*WHAT IS BEING ASKED*. The records below must be reproduced exactly. Strip out the pictures.

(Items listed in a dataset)
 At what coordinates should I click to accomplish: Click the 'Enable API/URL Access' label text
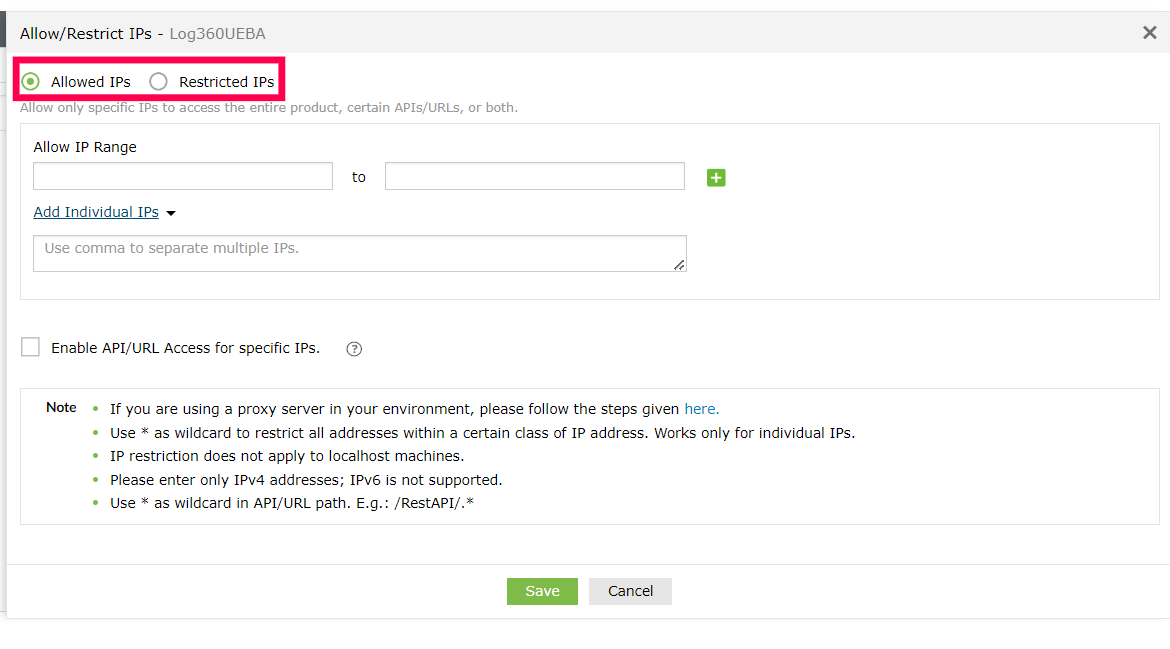pyautogui.click(x=186, y=348)
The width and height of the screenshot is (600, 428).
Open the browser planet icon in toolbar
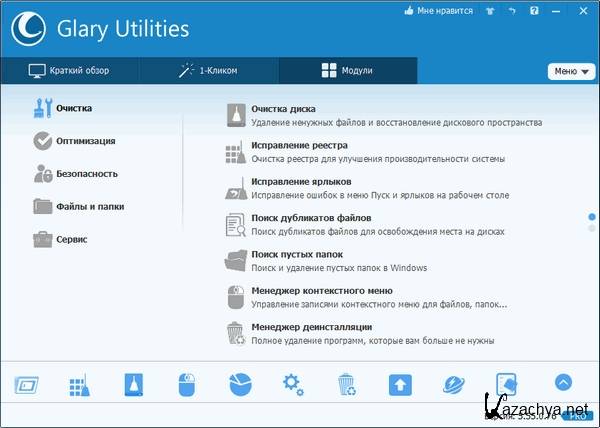pyautogui.click(x=454, y=384)
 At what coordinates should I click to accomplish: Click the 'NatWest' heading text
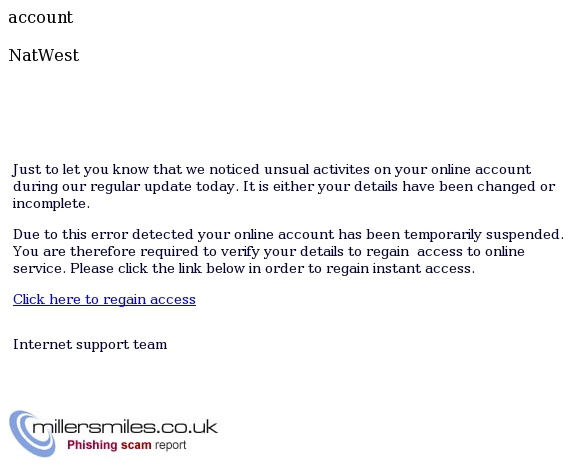click(44, 55)
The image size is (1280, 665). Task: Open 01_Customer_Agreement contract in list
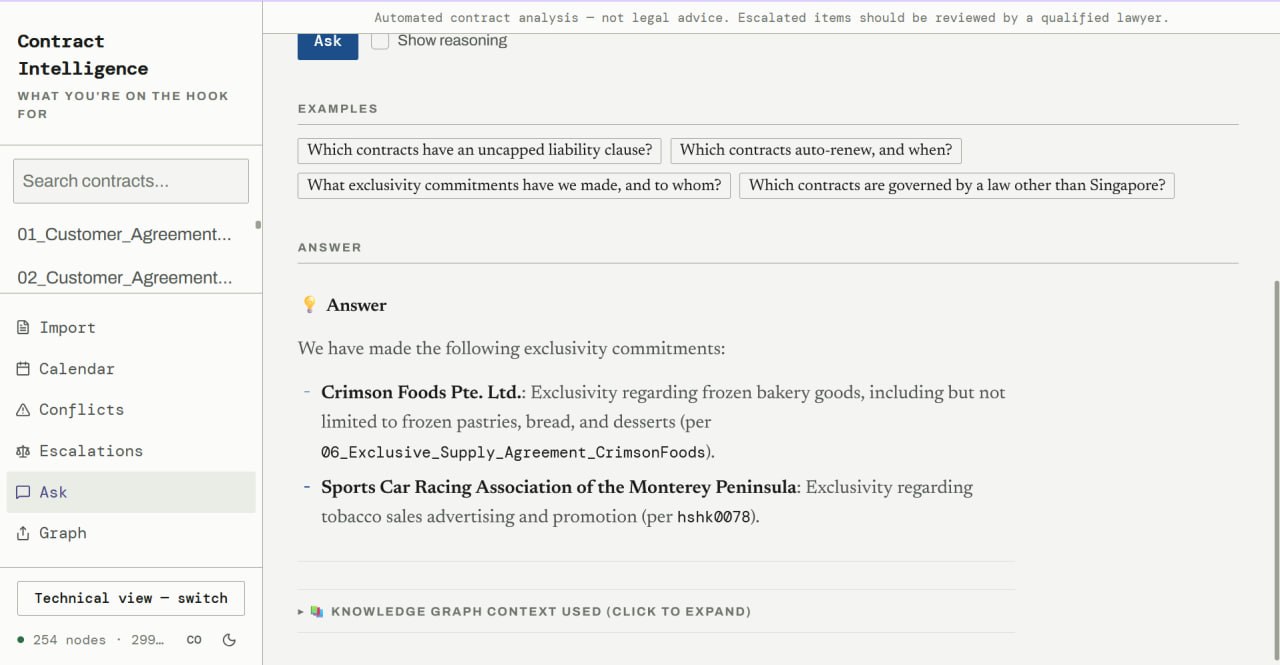click(x=124, y=234)
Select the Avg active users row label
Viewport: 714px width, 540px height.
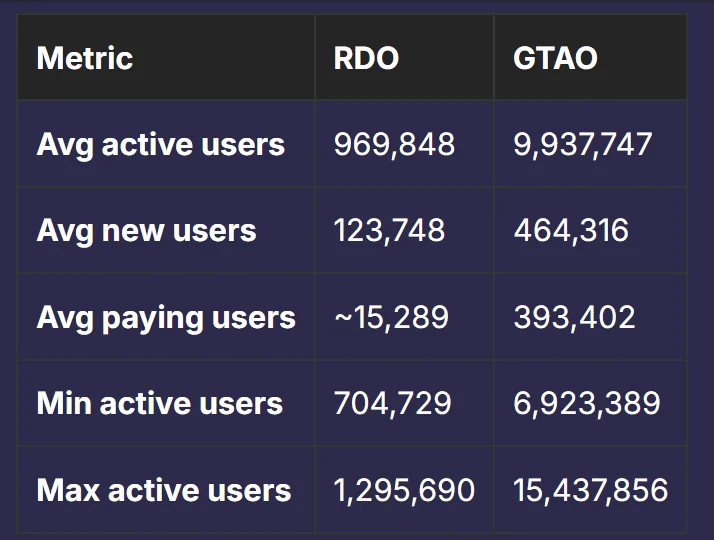160,144
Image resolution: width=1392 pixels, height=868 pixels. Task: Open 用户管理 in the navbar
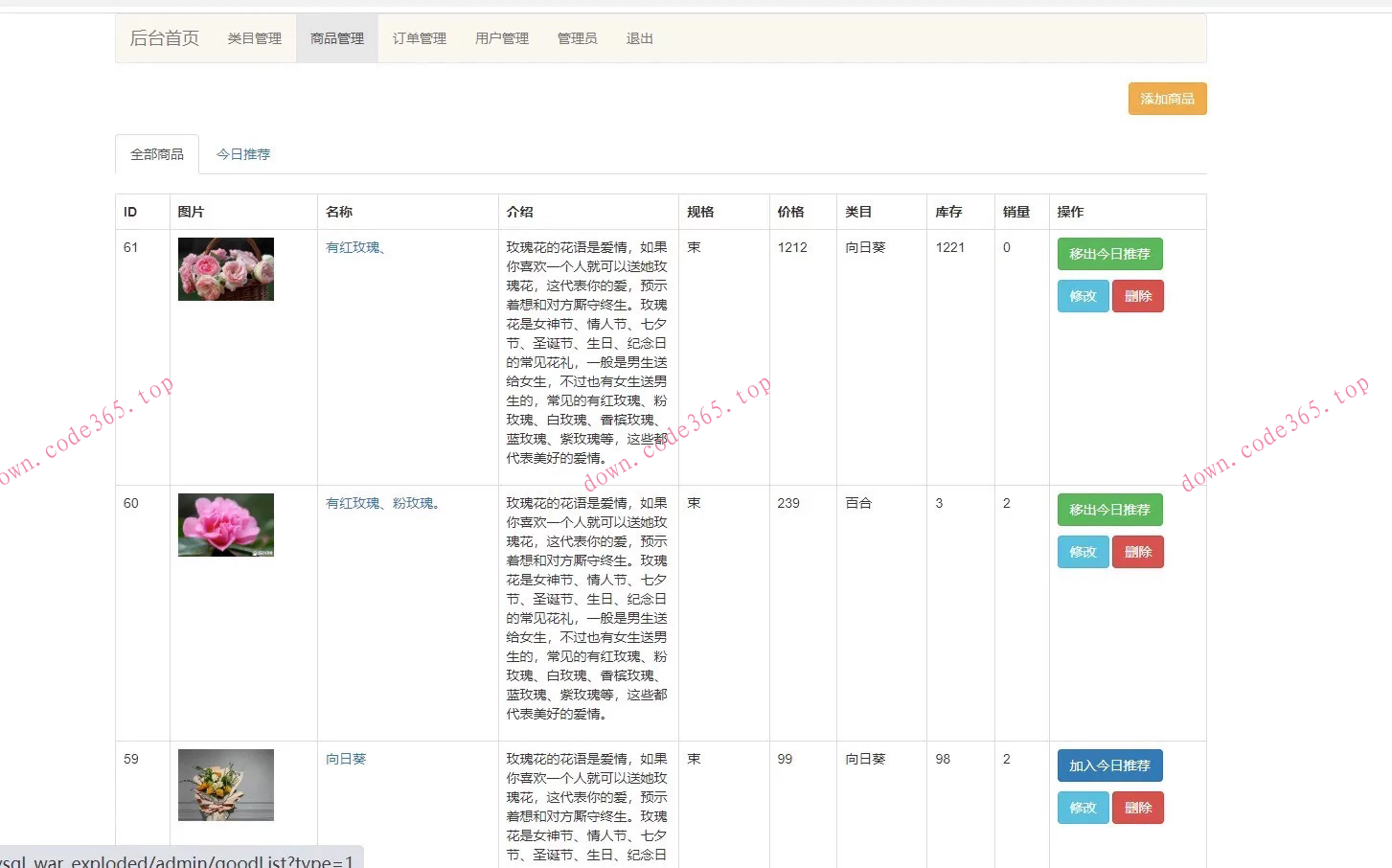click(x=502, y=38)
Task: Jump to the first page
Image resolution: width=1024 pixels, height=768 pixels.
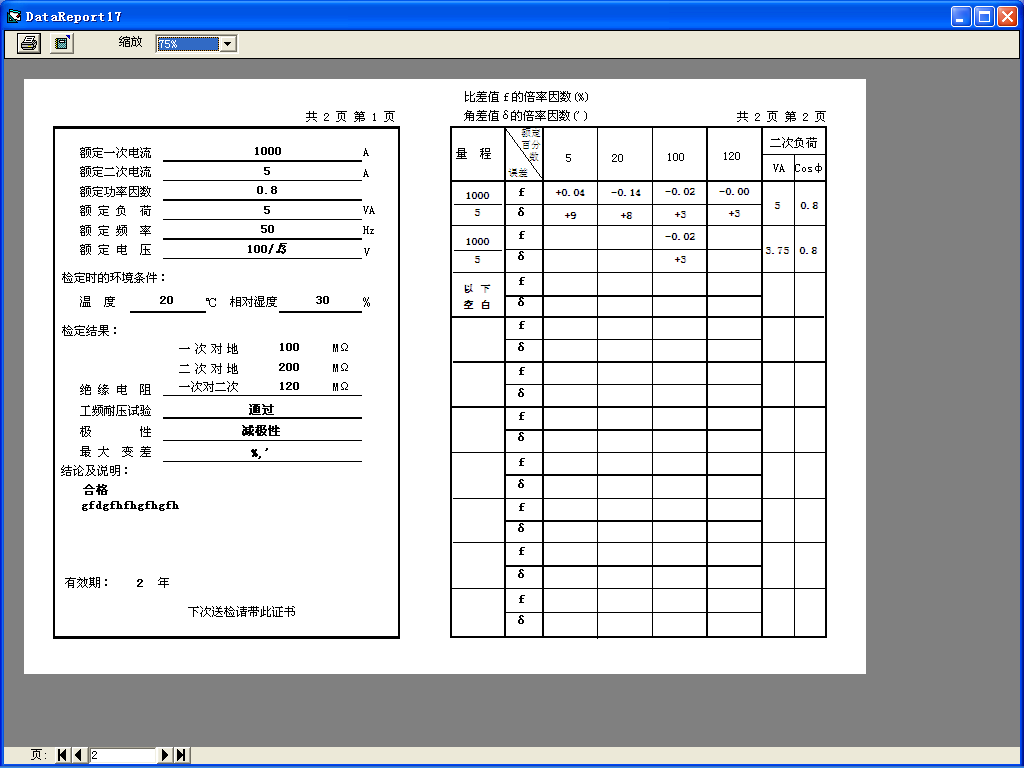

*ANSWER BOX*.
 At what coordinates should I click to accomplish: Click the 'Enable API/URL Access' label text
pyautogui.click(x=186, y=348)
The width and height of the screenshot is (600, 428).
Open the browser planet icon in toolbar
pyautogui.click(x=454, y=384)
 At what coordinates should I click to accomplish: Click the 'NatWest' heading text
click(44, 55)
The image size is (1280, 665). Task: Open 01_Customer_Agreement contract in list
click(x=124, y=234)
Select the Avg active users row label
Viewport: 714px width, 540px height.
160,144
Image resolution: width=1392 pixels, height=868 pixels. Task: Open 用户管理 in the navbar
click(x=502, y=38)
Task: Jump to the first page
Image resolution: width=1024 pixels, height=768 pixels.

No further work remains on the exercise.